Updated: Oct 27, 2020
We last left off in the process of being fitted with your new prosthesis as either an existing amputee or a new amputee in the diagnostic fitting stage with a test socket. Now we return and have gotten to the point where we had an appointment which got us a socket that suspends well, fits comfortably (today) and the alignment has allowed for walking up and down the parallel bars successfully and pain-free. As a patient you should be feeling stable and comfortable while standing, walking, and going from sit to stand.
- If you are a new amputee, this is all new and a process of learning how to assess the way the socket feels and the way the prosthesis walks with you. From this point learning these things more extensively requires physical therapy. Your next step with likely a more temporary socket setup (extended trial possibly, or simply without cosmetic coverings) will be to begin your therapy appointments.

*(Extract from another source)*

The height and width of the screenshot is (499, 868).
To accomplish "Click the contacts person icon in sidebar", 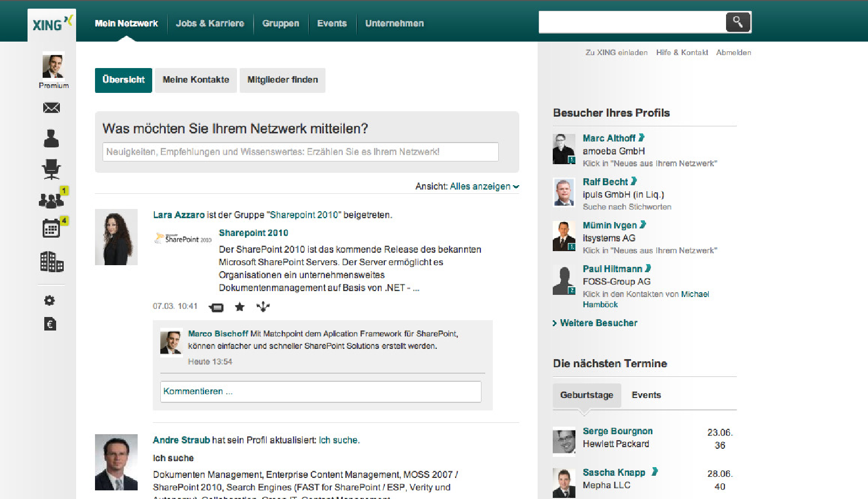I will 51,139.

- With a prosthesis that is custom made to fit your body and aligned to move with your natural gait, seeing a trained physical therapist will help to put the mechanics of your body together with the prosthesis. This typically means learning basic amputee walking mechanics, weight shifting, the safe usage of assistive devices (walkers, canes, crutches), gaining confidence in the prosthesis and occasionally further alignment or socket adjustments.
- If you're just replacing your prosthesis (with knee/foot), or a new socket you will likely experience an extended trial with a reinforced version of the diagnostic socket as well as the new components. This will especially be so if you are an active individual and participate in a lot of different things, or if there is a chronic issue that we will only be sure it has been addressed with time in the socket outside of the office. With this type of trial we are able to head off early socket problems or alignment issues that may require significant change.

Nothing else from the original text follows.